8. The antenna of claim 1, further comprising one or more connectors coupled to the first element plate and the second element plate, each of the connectors being in a same plane.

9. The antenna defined in claim 1 further comprising one or more rows of the plurality of dual-polarized slot antennas, wherein each row of the plurality of dual-polarized slot antennas is arranged in a staggered stripline-slot feed structure with respect to an adjacent row.

10. The antenna defined in claim 9 wherein the one or more rows of the plurality of dual-polarized slot antennas are arranged in a triangular grid pattern.
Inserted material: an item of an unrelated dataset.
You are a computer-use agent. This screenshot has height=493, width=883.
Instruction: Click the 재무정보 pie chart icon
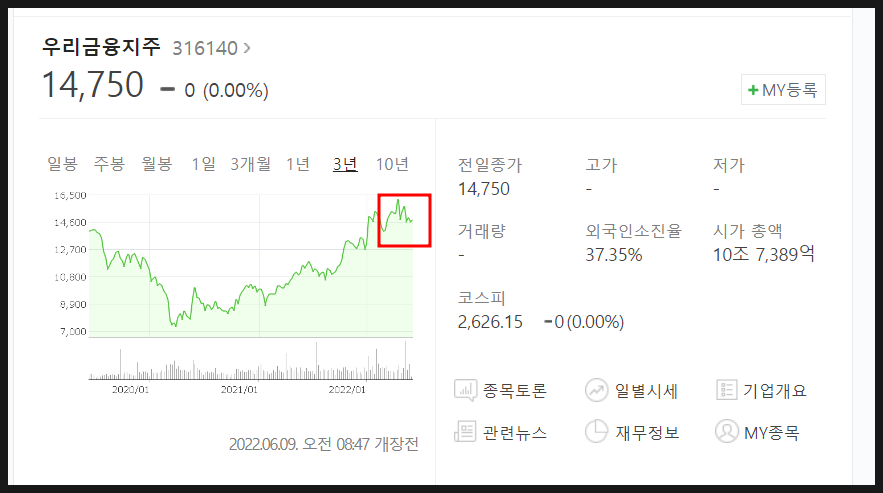pyautogui.click(x=596, y=432)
11. An array antenna, comprising:

a plurality or rows of dual-polarized slot antenna elements, each of the plurality of dual-polarized slot antenna elements comprising:

an upper ground block and a lower ground block coupled to each row of the plurality of rows of dual-polarized slot antennas, wherein the upper ground block and the lower ground block provide ground continuity for the antennas,

wherein each of the plurality of rows of dual-polarized slot antennas is arranged in a staggered stripline-slot feed structure with respect to an adjacent row.

12. The antenna defined in claim 11 wherein the rows of dual-polarized slot antennas are arranged in a triangular grid pattern.

13. The antenna defined in claim 11 wherein each of the feed circuits comprises a feed circuit output and wherein each of the outputs of the feed circuits of the first and second element plates is offset such that the feed circuit outputs of each of the plurality of dual-polarized slot antenna elements are arranged in a single plane.

14. The antenna of claim 11, wherein:

The feeding circuit includes:

15. The antenna defined in claim 11 wherein the first and second element plates in each of the dual-polarized slot antennas are orthogonally arranged with respect to one another.

16. The antenna defined in claim 11 wherein the first and second element plates comprise radiator and feed portions and wherein the radiator portions of the first and second element plates comprise first and second notch antenna elements.

17. The antenna defined in claim 16 wherein each of the first and second notch antenna elements comprises a first fin, a second fin, and a throat region between the first and second fins.

18. The antenna defined in claim 17 wherein the first element plate includes a receiving slot in the radiator portion and disposed between the first and second fins to accept a feed portion of the second element plate and wherein the second element plate includes a receiving slot in the feed portion to accept a radiator portion of the first element plate.